Collected data entries

+ + +

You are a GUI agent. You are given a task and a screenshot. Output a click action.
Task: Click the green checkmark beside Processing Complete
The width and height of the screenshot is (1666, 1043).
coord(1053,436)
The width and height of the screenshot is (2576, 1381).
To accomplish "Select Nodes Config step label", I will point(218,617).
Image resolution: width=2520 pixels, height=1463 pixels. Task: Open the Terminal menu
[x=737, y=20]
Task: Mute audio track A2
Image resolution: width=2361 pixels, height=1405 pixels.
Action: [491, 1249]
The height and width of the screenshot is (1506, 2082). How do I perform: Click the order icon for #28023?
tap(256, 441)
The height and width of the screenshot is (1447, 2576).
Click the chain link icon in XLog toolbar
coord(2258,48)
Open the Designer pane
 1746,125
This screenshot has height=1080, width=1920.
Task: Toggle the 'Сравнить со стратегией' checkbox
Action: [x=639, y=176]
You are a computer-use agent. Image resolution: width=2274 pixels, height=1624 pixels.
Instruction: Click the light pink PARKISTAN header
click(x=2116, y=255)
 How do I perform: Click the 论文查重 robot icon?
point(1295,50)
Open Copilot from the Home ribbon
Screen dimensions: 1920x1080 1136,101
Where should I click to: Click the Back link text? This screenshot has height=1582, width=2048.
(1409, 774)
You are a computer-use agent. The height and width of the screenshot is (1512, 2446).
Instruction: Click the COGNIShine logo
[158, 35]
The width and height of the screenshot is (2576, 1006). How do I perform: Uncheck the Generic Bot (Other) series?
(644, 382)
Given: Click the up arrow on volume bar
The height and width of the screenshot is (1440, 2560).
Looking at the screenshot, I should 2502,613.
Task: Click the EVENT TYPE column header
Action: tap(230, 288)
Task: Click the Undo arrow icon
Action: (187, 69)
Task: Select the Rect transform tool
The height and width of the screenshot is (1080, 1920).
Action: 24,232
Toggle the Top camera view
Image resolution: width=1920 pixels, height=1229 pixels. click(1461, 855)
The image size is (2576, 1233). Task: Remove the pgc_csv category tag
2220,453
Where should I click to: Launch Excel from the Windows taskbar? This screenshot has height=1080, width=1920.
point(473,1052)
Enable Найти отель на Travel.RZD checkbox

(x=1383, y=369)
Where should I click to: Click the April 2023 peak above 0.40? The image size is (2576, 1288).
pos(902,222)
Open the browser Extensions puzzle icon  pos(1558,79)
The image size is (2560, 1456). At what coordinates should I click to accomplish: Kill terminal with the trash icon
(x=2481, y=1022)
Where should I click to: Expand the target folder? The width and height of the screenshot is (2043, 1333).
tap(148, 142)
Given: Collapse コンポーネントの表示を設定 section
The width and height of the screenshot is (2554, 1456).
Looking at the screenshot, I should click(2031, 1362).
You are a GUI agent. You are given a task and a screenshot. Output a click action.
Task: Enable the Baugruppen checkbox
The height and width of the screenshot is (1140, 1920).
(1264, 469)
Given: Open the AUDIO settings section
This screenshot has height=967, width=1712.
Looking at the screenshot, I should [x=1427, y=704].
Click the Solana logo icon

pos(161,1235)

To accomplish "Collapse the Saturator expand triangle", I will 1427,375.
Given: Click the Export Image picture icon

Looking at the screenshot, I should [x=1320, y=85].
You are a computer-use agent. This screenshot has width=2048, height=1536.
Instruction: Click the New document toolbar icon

+ + +

### EXERCISE DESCRIPTION
Would you return all of the data exactly as given?

### WRITTEN REPLY
You are a GUI agent. You are given a task and a screenshot. Output a click action.
Task: Click the green checkmark beside Processing Complete
The width and height of the screenshot is (1666, 1043).
coord(1053,436)
The width and height of the screenshot is (2576, 1381).
To accomplish "Select Nodes Config step label", I will point(218,617).
Image resolution: width=2520 pixels, height=1463 pixels. Task: Open the Terminal menu
[x=737, y=20]
Task: Mute audio track A2
Image resolution: width=2361 pixels, height=1405 pixels.
Action: [491, 1249]
The height and width of the screenshot is (1506, 2082). How do I perform: Click the order icon for #28023?
tap(256, 441)
The height and width of the screenshot is (1447, 2576).
Click the chain link icon in XLog toolbar
coord(2258,48)
Open the Designer pane
 1746,125
This screenshot has height=1080, width=1920.
Task: Toggle the 'Сравнить со стратегией' checkbox
Action: [x=639, y=176]
You are a computer-use agent. Image resolution: width=2274 pixels, height=1624 pixels.
Instruction: Click the light pink PARKISTAN header
click(x=2116, y=255)
 How do I perform: Click the 论文查重 robot icon?
point(1295,50)
Open Copilot from the Home ribbon
Screen dimensions: 1920x1080 1136,101
Where should I click to: Click the Back link text? This screenshot has height=1582, width=2048.
(1409, 774)
You are a computer-use agent. The height and width of the screenshot is (1512, 2446).
Instruction: Click the COGNIShine logo
[158, 35]
The width and height of the screenshot is (2576, 1006). How do I perform: Uncheck the Generic Bot (Other) series?
(644, 382)
Given: Click the up arrow on volume bar
The height and width of the screenshot is (1440, 2560).
Looking at the screenshot, I should 2502,613.
Task: Click the EVENT TYPE column header
Action: tap(230, 288)
Task: Click the Undo arrow icon
Action: (187, 69)
Task: Select the Rect transform tool
The height and width of the screenshot is (1080, 1920).
Action: 24,232
Toggle the Top camera view
Image resolution: width=1920 pixels, height=1229 pixels. click(1461, 855)
The image size is (2576, 1233). Task: Remove the pgc_csv category tag
2220,453
Where should I click to: Launch Excel from the Windows taskbar? This screenshot has height=1080, width=1920.
point(473,1052)
Enable Найти отель на Travel.RZD checkbox

(x=1383, y=369)
Where should I click to: Click the April 2023 peak above 0.40? The image size is (2576, 1288).
pos(902,222)
Open the browser Extensions puzzle icon  pos(1558,79)
The image size is (2560, 1456). At what coordinates should I click to accomplish: Kill terminal with the trash icon
(x=2481, y=1022)
Where should I click to: Expand the target folder? The width and height of the screenshot is (2043, 1333).
tap(148, 142)
Given: Collapse コンポーネントの表示を設定 section
The width and height of the screenshot is (2554, 1456).
Looking at the screenshot, I should click(2031, 1362).
You are a GUI agent. You are given a task and a screenshot. Output a click action.
Task: Enable the Baugruppen checkbox
The height and width of the screenshot is (1140, 1920).
(1264, 469)
Given: Open the AUDIO settings section
This screenshot has height=967, width=1712.
Looking at the screenshot, I should [x=1427, y=704].
Click the Solana logo icon

pos(161,1235)

To accomplish "Collapse the Saturator expand triangle", I will 1427,375.
Given: Click the Export Image picture icon

Looking at the screenshot, I should [x=1320, y=85].
You are a computer-use agent. This screenshot has width=2048, height=1536.
Instruction: Click the New document toolbar icon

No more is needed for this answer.